CCR Headcleaner plays Thursday at Great American Music Hall.
CCR Headcleaner thrives on obstacles. Guitarist Alex Gargile is a quarter short for a cup of coffee. He's a part-time horticulturist up north, but not lately. Drummer Justin Flowers and bassist Mark Treise slouch against Community Thrift on Valencia St. where the second guitarist, Ned Meiners, is about to break for lunch. They look weary, wince at the sun, and dress like depositories for the thrift shop's rejected wares. A block away, Flowers predicts that his rent-controlled apartment will be sold soon.

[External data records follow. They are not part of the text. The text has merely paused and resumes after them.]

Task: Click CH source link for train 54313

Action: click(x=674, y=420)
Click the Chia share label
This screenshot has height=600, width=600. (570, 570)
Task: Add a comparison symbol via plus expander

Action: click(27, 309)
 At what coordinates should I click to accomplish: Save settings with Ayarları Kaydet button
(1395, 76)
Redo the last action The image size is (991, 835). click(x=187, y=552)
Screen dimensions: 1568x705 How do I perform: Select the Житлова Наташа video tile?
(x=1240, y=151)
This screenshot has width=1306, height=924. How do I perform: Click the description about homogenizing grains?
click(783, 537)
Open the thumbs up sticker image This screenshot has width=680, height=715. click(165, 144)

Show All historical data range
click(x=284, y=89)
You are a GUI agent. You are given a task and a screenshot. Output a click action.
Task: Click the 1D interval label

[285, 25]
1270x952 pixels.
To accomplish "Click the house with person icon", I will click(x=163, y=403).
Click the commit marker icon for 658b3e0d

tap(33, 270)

But despite the many crises and trials detailed in our interview, the quartet still laughs a lot. The band insists that elation lives in the twisted heart of its brazenly loud and lumbering rock 'n' roll. CCR Headcleaner's debut full-length -- a dense barrage of woozy Southern riffs and turgid feedback -- bares the hopeful title Lace the Earth with Arms Wide Open. The album's positive reception and a recent tour with Ty Segall's power-trio Fuzz shows a career upswing, and the band is opening for White Fence and Parquet Courts at Great American Music Hall this Thursday, Jan. 23. But the chaos marking the quartet's four-year existence still lingers, even if they have to create it.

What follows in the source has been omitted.